[[ Source document open ]]

The spatial organization of trace silver atoms on a DNA template

DNA with programmable information can be used to encode the spatial organization of silver atoms. Based on the primary structures of a DNA template containing a controllable base arrangement and number, the surrounding environment and cluster together can induce the folding of the DNA template into an appropriate secondary structure for forming AgNCs with different fluorescence emissions, such as i-motif, G-quadruplex, dimeric template, triplex, monomeric or dimeric C-loop, emitter pair, and G-enhancer/template conjugate. Stimuli can induce the dynamic structural transformation of the DNA template with a recognition site for favourably or unfavourably forming AgNCs, along with varied fluorescence intensities and colours. The array of several or more of the same and different clusters can be performed on simple and complex nanostructures, while maintaining their original properties. By sorting out this review, we systematically conclude the link between the performance of AgNCs and the secondary structure of the DNA template, and summarize the precise arrangement of nanoclusters on DNA nanotechnology. This clear review on the origin and controllability of AgNCs based on the secondary structure of the DNA template is beneficial for exploring the new probe and optical devices.

Automated summary

DNA with programmable information can encode the spatial organization of silver atoms, forming AgNCs with different fluorescence emissions. Stimuli induce structural transformation and varied fluorescence intensities in nanostructures while maintaining original properties. The link between AgNCs performance and DNA template secondary structure is systematically summarized for exploring new optical devices.

[[ Source document closed ]]
[[ Dataset extract open ]]

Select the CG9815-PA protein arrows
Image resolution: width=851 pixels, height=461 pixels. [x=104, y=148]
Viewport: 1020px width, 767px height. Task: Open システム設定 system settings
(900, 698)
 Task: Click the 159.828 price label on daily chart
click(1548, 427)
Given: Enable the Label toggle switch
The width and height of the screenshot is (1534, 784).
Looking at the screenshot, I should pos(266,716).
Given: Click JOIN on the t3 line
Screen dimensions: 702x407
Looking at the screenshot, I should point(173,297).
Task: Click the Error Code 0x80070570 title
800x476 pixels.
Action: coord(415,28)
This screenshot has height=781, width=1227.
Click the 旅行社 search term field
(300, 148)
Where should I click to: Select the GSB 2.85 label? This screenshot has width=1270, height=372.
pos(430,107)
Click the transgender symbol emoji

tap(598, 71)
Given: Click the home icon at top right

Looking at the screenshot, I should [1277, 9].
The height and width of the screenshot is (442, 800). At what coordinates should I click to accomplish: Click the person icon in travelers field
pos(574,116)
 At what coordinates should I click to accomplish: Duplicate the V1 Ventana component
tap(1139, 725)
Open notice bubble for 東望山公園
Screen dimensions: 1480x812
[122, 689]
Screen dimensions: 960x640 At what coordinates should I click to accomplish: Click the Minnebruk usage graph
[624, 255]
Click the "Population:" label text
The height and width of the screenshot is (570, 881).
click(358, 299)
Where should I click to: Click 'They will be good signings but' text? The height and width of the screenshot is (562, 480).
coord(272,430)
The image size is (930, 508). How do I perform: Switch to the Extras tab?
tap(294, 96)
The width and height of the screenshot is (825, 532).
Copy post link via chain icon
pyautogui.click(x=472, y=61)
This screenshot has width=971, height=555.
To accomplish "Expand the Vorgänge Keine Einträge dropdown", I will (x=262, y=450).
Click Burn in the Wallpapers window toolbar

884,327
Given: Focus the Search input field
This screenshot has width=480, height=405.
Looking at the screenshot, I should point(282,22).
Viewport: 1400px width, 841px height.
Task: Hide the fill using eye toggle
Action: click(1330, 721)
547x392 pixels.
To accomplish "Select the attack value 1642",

[[ Dataset extract closed ]]

Copy, word for word, the part of the text on silver atoms arranged on a DNA template that begins with "Automated summary" and ends with "new optical devices.".

Automated summary

DNA with programmable information can encode the spatial organization of silver atoms, forming AgNCs with different fluorescence emissions. Stimuli induce structural transformation and varied fluorescence intensities in nanostructures while maintaining original properties. The link between AgNCs performance and DNA template secondary structure is systematically summarized for exploring new optical devices.